29 Oct A trip to Bletchley Park
Written by Holly and Lucy, year 9 student reporters
Winston Churchill described the code-breakers at Bletchley Park as ‘the geese that laid the golden eggs and never cackled’.
For your information, Bletchley Park was a series of top secret buildings in Buckinghamshire during World War 2; and the first sessions of code-breaking started there in September 1938.
On Wednesday 3rd October, year 9 pupils started the day off by gathering in our school assembly hall at around 8:25am, before being split into two groups. We were then marched off to board the nice yellow Johnsons coach. The journey was rather uneventful but noisy, our excitement levels had started to rise!
On arriving at the park, our group was given a guided tour by the amazing Harold, our tour guide, and through a mixture of questions, role play, and observation, we learned many things about the awesome place that played such a key part in the victory of the Second World War.
Do you know that….
Alan Turing; who was born in 1912 and a Cambridge Mathematician, devised the brilliant techniques used to crack the German Enigma code, which the Germans used to sent encrypted messages during the war.

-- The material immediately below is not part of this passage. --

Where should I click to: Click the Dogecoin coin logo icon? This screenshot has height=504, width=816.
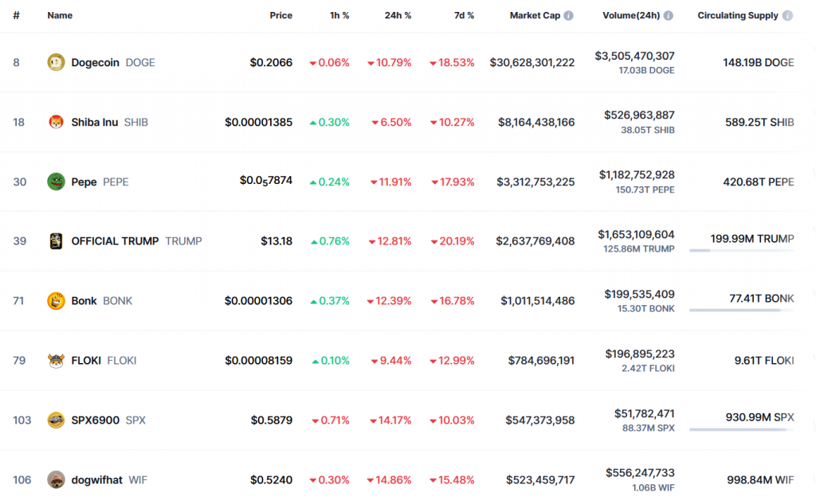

Historically the Enigma machines were invented for banking purposes. In 1932, the German army worked on the machines and started sending coded messages.
During the war, the Germans changed the Enigma machine key sets daily and it was done before mid-night! Consequently it caused a massive challenge to the code-breakers in Bletchley Park.
The Enigma machine had a very quirky keyboard on the front; and if a key/letter was pressed, it would generate 150 million million million options or possible combinations. It was obvious that the Germans did not think the British would be able to decode their highly complex encrypted messages.
At the height of the war, there were around 20-30 thousand enigma machines.
Thanks to the breaking of the ciphers of the German Secret Intelligence Service, the British military managed to confuse Hitler over where the Allies were to land on D-Day Landing in June 1944.
We then learned about the ‘Double-Cross System’. It started in 1941 when the British Security Service (or MI5 in today’s name) used ‘double-agents’. It might sound a bit Hollywood fiction, but it was true that during the war, the captured German agents were given the offer to feed false information back to Germany or to be shot. Most of them chose to be ‘double-agents’. We now understand how ‘agents’ in today’s world come to be ‘double-agents’.
At the end of the tour, we were shown to a room where our workshop was to begin! We got to touch a real Enigma machine and we had to decode a series of cyphers that were clues to discovering who the spy in our midst was. Very quickly we realised that you had to type in a letter and a different coded letter would light up if you used an enigma machine.
The day was full of so many amazing facts, but the highlight of our learning had to include Alan Turing’s contribution to the world of statistics, and his very own introduction of Bayesian techniques to cryptography during the 2nd World War.
Back to our day’s activities…
We ate our pack lunches outside in the fresh air, enjoying the scenery and the exquisite mansion view. We even saw a cute kitten wandering around the green grass around us! Lunch was over all too soon and we were off again to discover more exciting things.
Next, we were on a self-guided tour to fill out information booklets. We visited the huts where hundreds of people used to work for eight hours straight in cramped, dark and dirty conditions. Alan Turing himself had worked in these huts. We then visited the mansion, which was huge, elegant and elaborately decorated. There was the office, where you would’ve had to go and sign the secrecy act, promising not to tell anyone about the secret work you were doing there. There was also the Library, which was filled wall to wall with books and desks, one where you could stamp your very own code-breaker booklet.
We then met up, took the final register and hopped back on the coach back to Coventry. Finally, just before 4PM, we safely arrived home. The day’s memories will remain in our thinking for a long while. Thank you for reading our blog and bye for now!